Your instructions
Rewrite the stretch from the line containing "The image size" through the line containing "[x=356, y=707]", requests included. Shift each coordinate in the answers by adding 71 to it.

Records supplied

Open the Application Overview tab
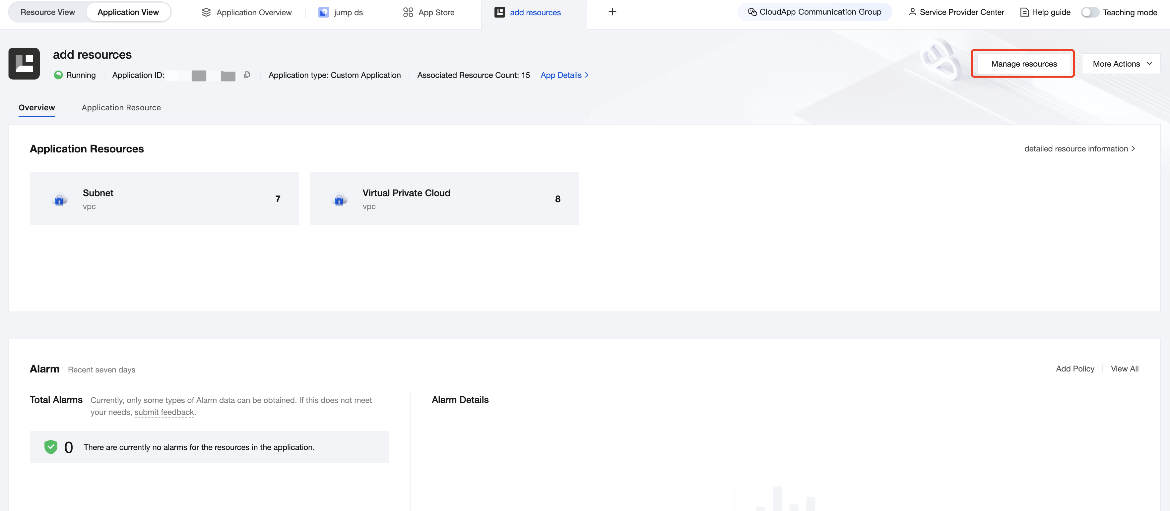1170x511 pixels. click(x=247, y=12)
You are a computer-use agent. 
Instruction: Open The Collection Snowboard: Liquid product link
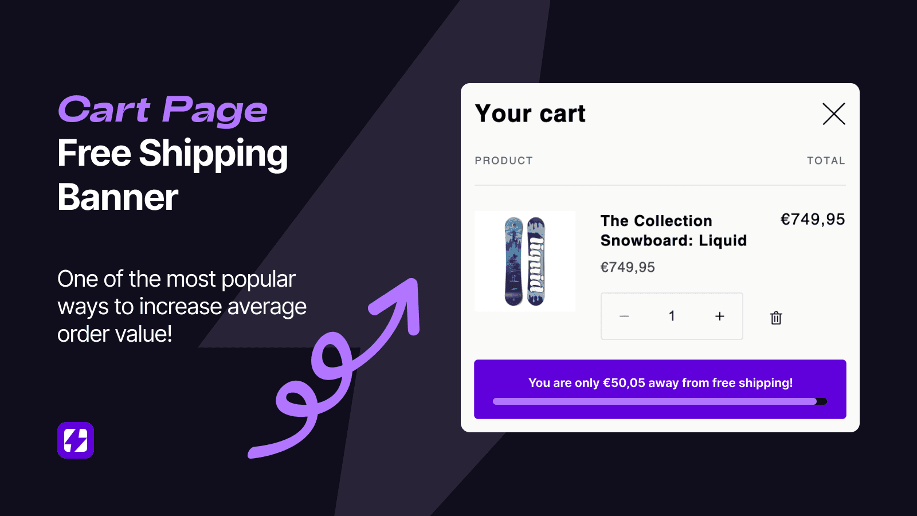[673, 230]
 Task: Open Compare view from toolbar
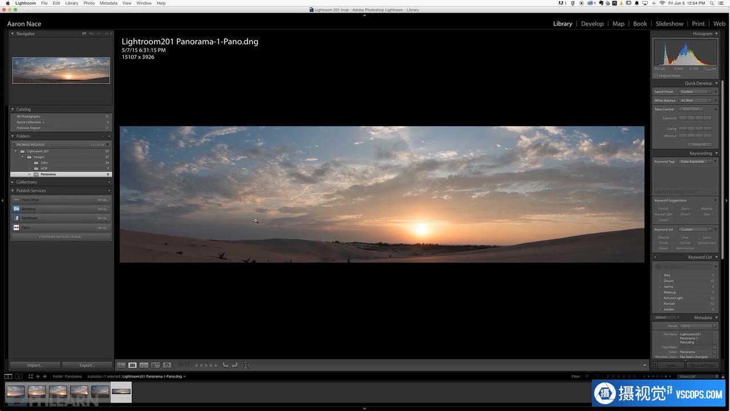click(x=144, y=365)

---

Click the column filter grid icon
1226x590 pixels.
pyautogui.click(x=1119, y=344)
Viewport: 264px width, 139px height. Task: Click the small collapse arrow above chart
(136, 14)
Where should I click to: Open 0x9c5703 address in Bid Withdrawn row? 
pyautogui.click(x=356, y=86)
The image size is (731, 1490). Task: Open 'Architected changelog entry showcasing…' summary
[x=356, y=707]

The solution
The image size is (731, 1490). Task: Open 'Architected changelog entry showcasing…' summary
[x=427, y=778]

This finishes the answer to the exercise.